Tous les matins après le journal de 8h30, Emmanuelle Ducros dévoile aux auditeurs son «Voyage en absurdie», du lundi au jeudi.
Les résultats d’un sondage vous a laissée perplexe. Celui consacré par l’institut Harris interactive à l’alimentation quotidienne des Français.
Un sondage large, qui s’intéresse à toutes les habitudes, à la préparation des repas, aux liens perçus entre santé et alimentation. Les résultats ont été dévoilés hier par Olivia Grégoire, la ministre du Commerce, qui veut s’attaquer à la malbouffe. Il y a du boulot.
Un point a fait l’objet de commentaires : l’enquête révèle qu’un jeune de 15-24 ans sur cinq ne sait pas reconnaître une courgette.18% pensent que c’est un concombre, 2 % que c’est une aubergine. 12% des jeunes ne distinguent pas un pamplemousse d’une orange.
On pourrait rire de l’ignorance, mais ce serait passer à côté du sujet.
Si ces jeunes ne reconnaissent pas ou mal ces légumes, c’est parce qu'ils ne voient pas leur famille les acheter et les cuisiner. Seules 46% des familles cuisinent tous les jours ou presque. Les autres, plus de la moitié, non. Or, on append en observant! Résultat : moins d’un tiers des jeunes adultes cuisine au quotidien. Les enseignements se perdent.
Les évolutions de sa société expliquent cette déperdition.
Les spécialistes de la nutrition soulignent le fait que dans les foyers monoparentaux, cuisiner, c’est souvent ingérable : le sociologue de l’alimentation Eric Birlouez l’explique: « C’est plus facile, pour un couple, pour un cadre en télétravail, de cuisiner des produits frais plutôt que des produits transformés. Mais ces plats tout prêts simplifient la vie des familles monoparentales, moins fortunées, avec des journées longues. » En 15 ans, la part de ces familles a doublé dans la société, 85% sont constitués de femmes.

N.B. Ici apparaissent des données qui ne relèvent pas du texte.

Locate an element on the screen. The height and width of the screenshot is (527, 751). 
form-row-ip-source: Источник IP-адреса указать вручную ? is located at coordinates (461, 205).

Et cela a des conséquences sanitaires, qui frappent les plus modestes.
Oui, parce que quand on ne cuisine pas, on se nourrit de plats transformés, de fast food, c’est ce que monte l’étude. Autant dire que les 400 grammes de fruits et légumes par jour recommandés passent à l’as. Remplacés par du trop gras, trop salé, trop sucré.
Les maladies du métabolisme , obésité, diabète, maladies cardiovasculaire explosent. Les chiffres de Santé publique France montrent qu’elles elles frappent bien plus les milieux modestes, dès l’enfance. A 10 ans, les enfants des classes populaires ont deux fois plus de risque de surpoids que les enfants de cadres.
Derrière l’affaire de la courgette masquée, un sujet réel de justice sociale.
Oui. L’Etat devrait souvent se mêler plus de ce qui le regarde. Mais clairement, l’éducation alimentaire fait partie de ces sujets. Là aussi, il faut simplifier les messages. On a emberlificoté l’esprit des Français avec trop d’injonctions à base d’amap, circuit court, bio, local et de saison, petits producteurs, bilans carbone comparés et légumes oubliés.
Des messages qui ne s’adressent qu’à ceux qui ont le temps et les moyens et qui, en fait, alimentent la fracture alimentaire. Il faut reprendre la base. Bios, pas bios, frais, en conserve, surgelés : peu importe. Faites simple. Cuisinez des légumes bruts pour votre santé et votre budget. Et si l’école a un rôle, c’est celui qu’elle avait jadis : pas la morale alimentaire, mais la leçon de chose et de l’économie domestique.